Orlando knew he had a glimpse of that already; he had peeked behind the proverbial curtain — and didn’t like, or fully understand, what he saw.
He shook it off. Ultimately, right here and right now, it doesn’t freaking matter.
He could compartmentalize the knowledge transfer, push it to one side, and focus. On what did really matter:
The two little beings right before him.
And one other soul outside this reality. Phoebe.
As if on cue, he heard it again…
Orlando…
Bring them home.
It was sweet, the voice. It was gentle and powerful, and just as alluring as the stream of visions and truth flooding into his soul.
And yet, it couldn’t be quenched or ignored. Especially not after the next words filtering through the billions and billions of bytes of data, overpowered everything else.
We haven’t had our life together, not even close. Come. Back. To. Me.
And that was all it took.
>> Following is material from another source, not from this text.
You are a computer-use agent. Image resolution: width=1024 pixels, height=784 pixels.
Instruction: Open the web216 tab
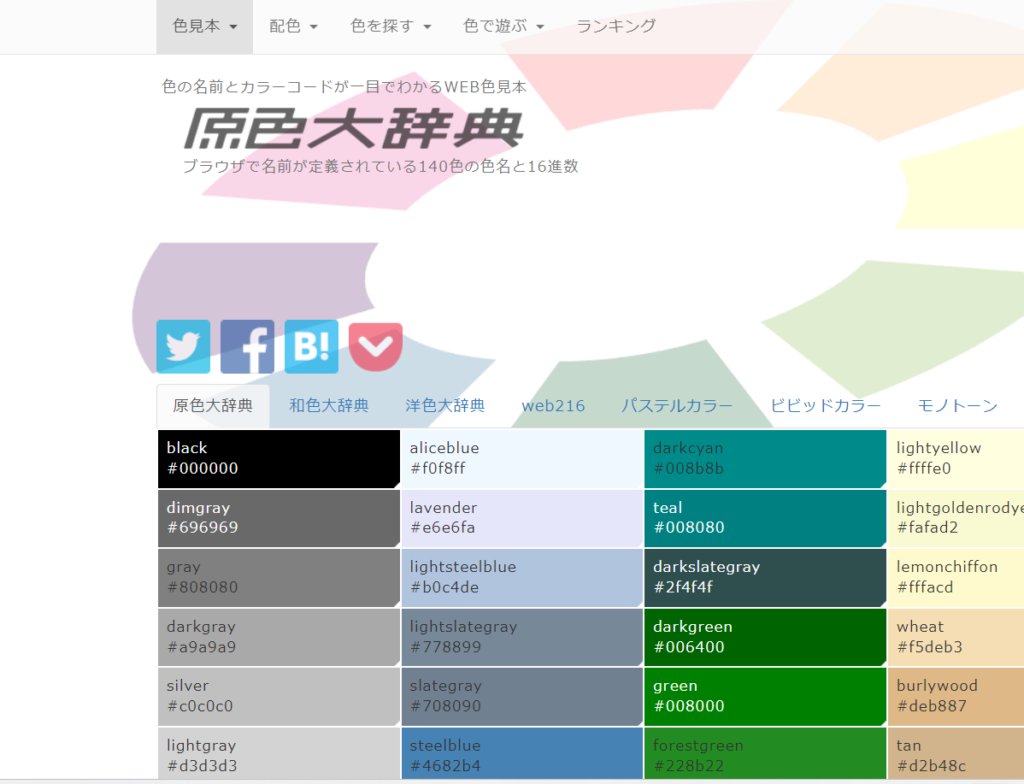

He wriggled one arm free, then the other…
Caleb climbed the great Pharos Lighthouse and stood with the architect Sostratus at the apex below the dazzling flame and the mirror directing the light across the harbor. Only this time, here under a timeless night sky, under constellations that bore no resemblance to anything ever in this planet’s heavens, the beam wasn’t offering a beacon to weary travelers.
This time, it was devouring the world.
Snuffing out reality everywhere it touched, absorbing and vacuuming up every droplet of seawater, every cloud, every mountain, rock, and living thing; even spreading out to the sky and devouring the planets, stars and galaxies.
Caleb found himself before the mirror, directly in the path of the return beam. Absorbing it all, taking everything into his every pore. Consuming without pause, the very nature of every atom the light returned, even as it destroyed all it touched, out into infinity.
And beyond? he thought giddily. Was that Orlando’s voice, or his own or…?
Whose?
You know…
A thought appeared, trying to rise amidst the barrage of impressions and visions, amidst glimpses into the lives of beings struggling to survive on harsh, distant worlds in galaxies beyond the reach of the most powerful scope.
A young boy, looking more like his lovely mother than his duller father, running through a room full of books and comics and magazines, holding aloft a toy spaceship and gleefully shouting about soaring to infinity.
Alexander…
Another burst of information blasted into his consciousness, his self as it was now. Is my body still even back there somewhere? And where is here?
Thoughts came, and answers returned just as fast. He nodded and understood. It was all so obvious. Other familiar voices mingled with the billions already streaming in his cosmic thoughts: like the ultimate government surveillance program, he could hear each and every conversation.
Lydia, seeing her now in a shaft of sunlight: Caleb, you’re so close. Here, with me… A book in her hands, standing before a massive shelf of countless scrolls, in a sunbeam-highlighted chamber with countless packed shelves.